Task: Copy out every line of the data below word for word, leaving nothing out.

(Entries on locating words and elements)
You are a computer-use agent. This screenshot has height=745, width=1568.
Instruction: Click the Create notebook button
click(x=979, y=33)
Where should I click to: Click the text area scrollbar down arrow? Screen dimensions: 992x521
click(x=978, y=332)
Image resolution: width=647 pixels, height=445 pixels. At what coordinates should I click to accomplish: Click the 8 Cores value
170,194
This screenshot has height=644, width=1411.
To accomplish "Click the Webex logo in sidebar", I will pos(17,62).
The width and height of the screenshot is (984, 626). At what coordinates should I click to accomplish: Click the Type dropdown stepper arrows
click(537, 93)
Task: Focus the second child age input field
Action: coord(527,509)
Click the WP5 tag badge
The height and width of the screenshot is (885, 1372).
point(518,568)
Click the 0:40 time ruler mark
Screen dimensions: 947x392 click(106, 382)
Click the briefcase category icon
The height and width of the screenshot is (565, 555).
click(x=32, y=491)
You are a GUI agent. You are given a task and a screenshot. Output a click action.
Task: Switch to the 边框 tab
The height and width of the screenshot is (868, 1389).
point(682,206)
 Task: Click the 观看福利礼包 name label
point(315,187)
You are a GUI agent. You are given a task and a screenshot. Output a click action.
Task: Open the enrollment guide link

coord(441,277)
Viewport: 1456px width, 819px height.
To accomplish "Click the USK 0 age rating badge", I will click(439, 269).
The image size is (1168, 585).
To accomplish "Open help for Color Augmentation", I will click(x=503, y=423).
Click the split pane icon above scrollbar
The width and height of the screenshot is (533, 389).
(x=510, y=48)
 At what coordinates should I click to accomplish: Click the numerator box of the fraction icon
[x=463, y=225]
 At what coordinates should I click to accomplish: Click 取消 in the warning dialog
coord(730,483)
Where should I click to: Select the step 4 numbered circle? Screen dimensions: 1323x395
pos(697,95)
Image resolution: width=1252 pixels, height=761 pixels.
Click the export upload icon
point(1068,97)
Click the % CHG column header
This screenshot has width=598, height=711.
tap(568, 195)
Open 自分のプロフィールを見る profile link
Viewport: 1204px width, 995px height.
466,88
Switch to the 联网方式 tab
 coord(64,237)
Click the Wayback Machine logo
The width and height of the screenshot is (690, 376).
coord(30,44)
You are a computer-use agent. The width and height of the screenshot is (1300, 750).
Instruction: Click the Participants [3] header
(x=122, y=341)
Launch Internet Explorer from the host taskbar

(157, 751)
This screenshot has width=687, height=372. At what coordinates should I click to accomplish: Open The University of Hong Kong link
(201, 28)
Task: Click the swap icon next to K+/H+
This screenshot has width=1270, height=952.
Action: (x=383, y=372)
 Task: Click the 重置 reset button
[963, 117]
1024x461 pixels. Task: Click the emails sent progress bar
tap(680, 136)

Finished task:
You are a computer-use agent. This screenshot has height=745, width=1568.
Instruction: Click the Create notebook button
click(x=979, y=33)
Where should I click to: Click the text area scrollbar down arrow? Screen dimensions: 992x521
click(x=978, y=332)
Image resolution: width=647 pixels, height=445 pixels. At what coordinates should I click to accomplish: Click the 8 Cores value
170,194
This screenshot has height=644, width=1411.
To accomplish "Click the Webex logo in sidebar", I will pos(17,62).
The width and height of the screenshot is (984, 626). At what coordinates should I click to accomplish: Click the Type dropdown stepper arrows
click(537, 93)
Task: Focus the second child age input field
Action: coord(527,509)
Click the WP5 tag badge
The height and width of the screenshot is (885, 1372).
point(518,568)
Click the 0:40 time ruler mark
Screen dimensions: 947x392 click(106, 382)
Click the briefcase category icon
The height and width of the screenshot is (565, 555).
click(x=32, y=491)
You are a GUI agent. You are given a task and a screenshot. Output a click action.
Task: Switch to the 边框 tab
The height and width of the screenshot is (868, 1389).
point(682,206)
 Task: Click the 观看福利礼包 name label
point(315,187)
You are a GUI agent. You are given a task and a screenshot. Output a click action.
Task: Open the enrollment guide link

coord(441,277)
Viewport: 1456px width, 819px height.
To accomplish "Click the USK 0 age rating badge", I will click(439, 269).
The image size is (1168, 585).
To accomplish "Open help for Color Augmentation", I will click(x=503, y=423).
Click the split pane icon above scrollbar
The width and height of the screenshot is (533, 389).
(x=510, y=48)
 At what coordinates should I click to accomplish: Click the numerator box of the fraction icon
[x=463, y=225]
 At what coordinates should I click to accomplish: Click 取消 in the warning dialog
coord(730,483)
Where should I click to: Select the step 4 numbered circle? Screen dimensions: 1323x395
pos(697,95)
Image resolution: width=1252 pixels, height=761 pixels.
Click the export upload icon
point(1068,97)
Click the % CHG column header
This screenshot has width=598, height=711.
tap(568, 195)
Open 自分のプロフィールを見る profile link
Viewport: 1204px width, 995px height.
466,88
Switch to the 联网方式 tab
 coord(64,237)
Click the Wayback Machine logo
The width and height of the screenshot is (690, 376).
coord(30,44)
You are a computer-use agent. The width and height of the screenshot is (1300, 750).
Instruction: Click the Participants [3] header
(x=122, y=341)
Launch Internet Explorer from the host taskbar

(157, 751)
This screenshot has width=687, height=372. At what coordinates should I click to accomplish: Open The University of Hong Kong link
(201, 28)
Task: Click the swap icon next to K+/H+
This screenshot has width=1270, height=952.
Action: (x=383, y=372)
 Task: Click the 重置 reset button
[963, 117]
1024x461 pixels. Task: Click the emails sent progress bar
tap(680, 136)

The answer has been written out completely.